Вопрос: как бороться с колдовством? Были изготовлены рогатки, опалены вонючим и трескучим огнем подожженных голубиных перьев, чтобы стали волшебными, но. По заколдованным голубям можно было бы, конечно, попытаться стрелять из волшебных рогаток, но пионерам не положено стрелять по птицам. К тому же голуби не виноваты, что заколдованы. А обстреливать из рогатки Муху Навозную. Соблазн велик, однако это вам не по подвалам шастать, изображая смелого партизанского разведчика, пионера-героя Володю Дубинина в одесских катакомбах, и даже не веники жечь. Это вам не с крыши котельной в угольную кучу писать. Стрельба по Мухе может черт-те чем кончиться. Поэтому стрельбы проводились лишь тренировочные, на всякий случай, и камни из рогаток летели в мишень, криво нарисованную обломком кирпича на личном гараже директора магазина телевизоров, где обитал единственный на три квартала «Москвич». А башня. А башня до времени так и оставалась недоступной и непокоренной, и за навершие ее — короткий и ржавый, словно кинжал в старой крови, шпиль — цеплялись привидениями светлые облака, спустившиеся из поднебесья, серые клочья балтийских туманов, хлопья сажного дыма из вросшей в землю котельной.
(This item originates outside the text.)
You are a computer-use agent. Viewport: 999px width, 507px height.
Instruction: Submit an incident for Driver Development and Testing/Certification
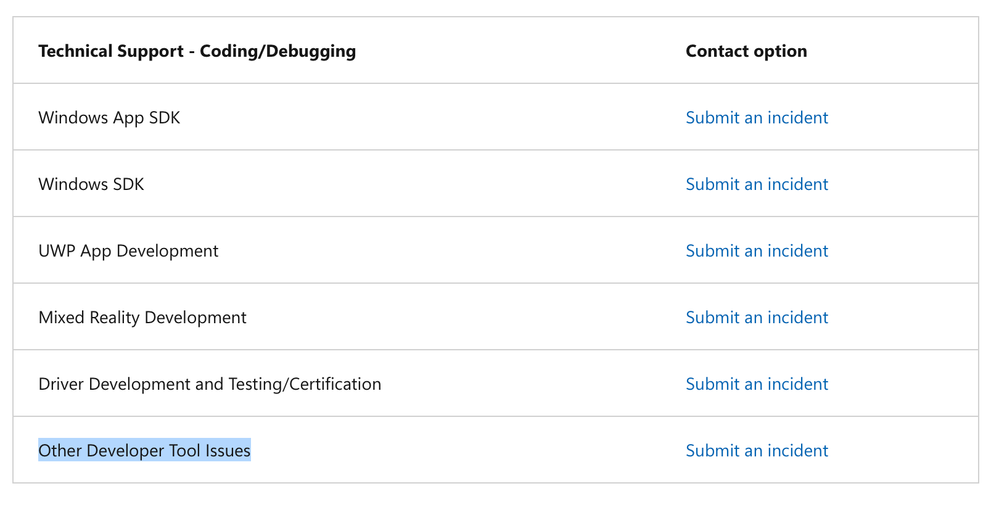[x=756, y=384]
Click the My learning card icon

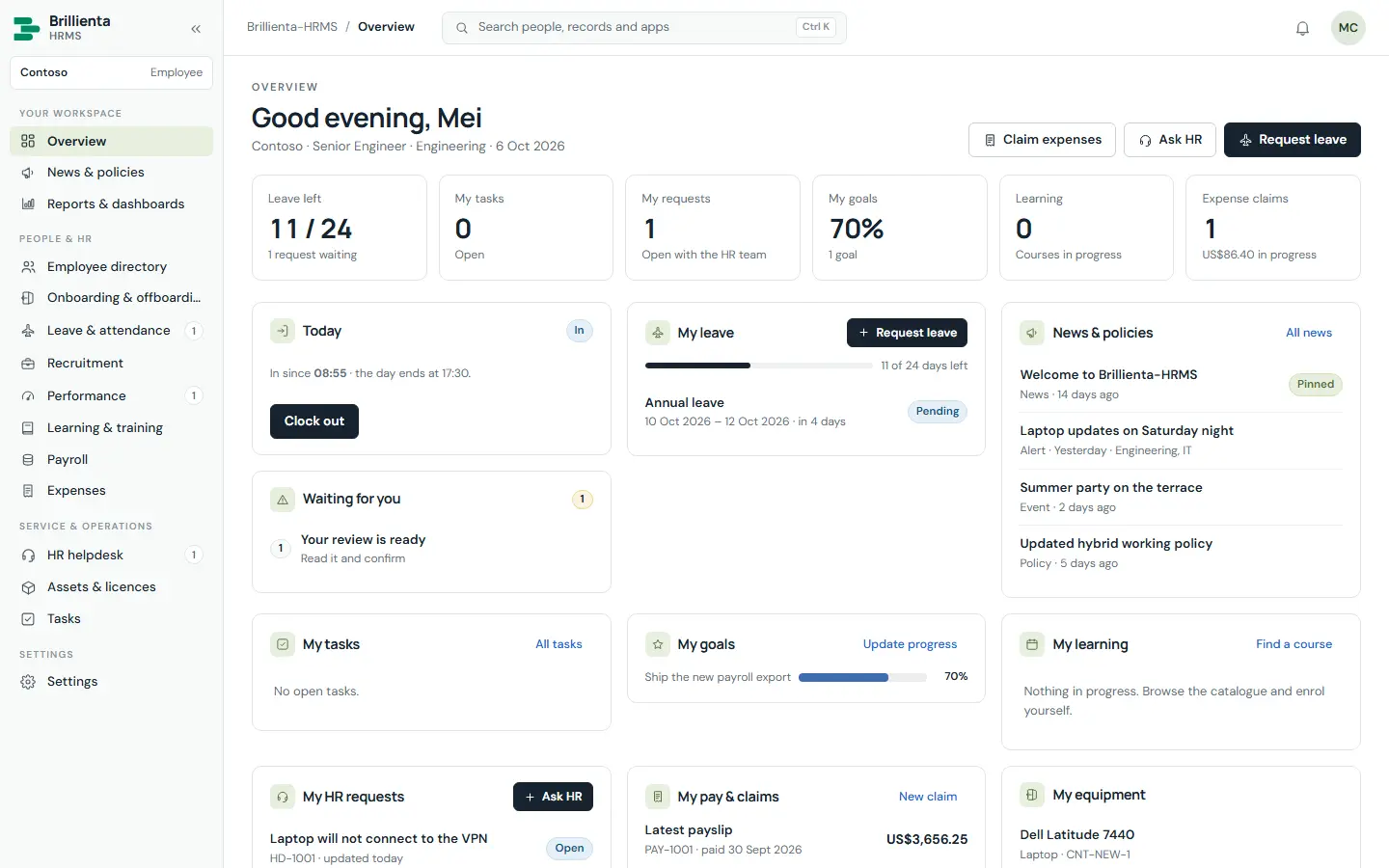click(x=1032, y=644)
Последние два урока в субботу — так называемый труд. Девчонки из пятого «Б» отправились в класс, где стояли подольские швейные машинки под фанерными колпаками, шить то ли наволочки, то ли кухонные фартуки из ситца. А мальчишки, надев мятые-перемятые синие сатиновые халатики и фетровые беретики, спустились в подвал, где находилась слесарно-столярно-паяльная мастерская. Хозяином мастерской, то есть учителем труда, был некто Шура, или Шуруп. Но это за глаза. А по имени-отчеству — Александр Ильич. Ну да, тезка повешенного. Но поскольку он появлялся на уроках, приняв пивка в ларьке у автобусной остановки на углу 16-й линии и Среднего по пути из дому, Александром Ильичом его именовать избегали и обращались без имени, просто на «вы».
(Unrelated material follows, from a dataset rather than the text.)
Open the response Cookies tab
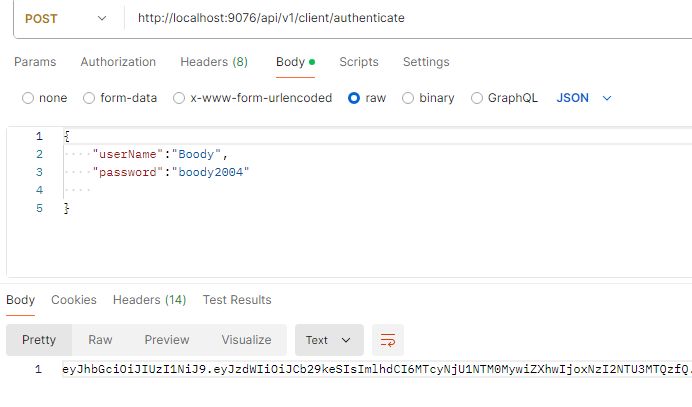 pyautogui.click(x=74, y=300)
В мастерской висел портрет Петра Первого, копия с гравюры. Царь Петр почитался Шурой за мастерство и трудолюбие и призван был служить примером подрастающему поколению. Другие портреты здесь не приживались, так как больше ни один великий человек не был замечен в пристрастии к ручному труду, включая тех, которые, как они утверждали, превыше всего ценили трудовые мозоли на руках пролетариата. Даже в кабинете пения висел портрет Ленина и большой плакат со списком его любимых песен. Список начинался, разумеется, с «Интернационала», продолжался «Марсельезой», «Варшавянкой» и другими революционными песнями, а заканчивался «Дубинушкой». Когда учили «Дубинушку», дружно хрюкали, потому что народная песня эта в ее непристойном варианте была чуть ли не с детского сада знакома каждому школьнику-разбойнику, побывавшему хоть раз летом в деревне у бабушки.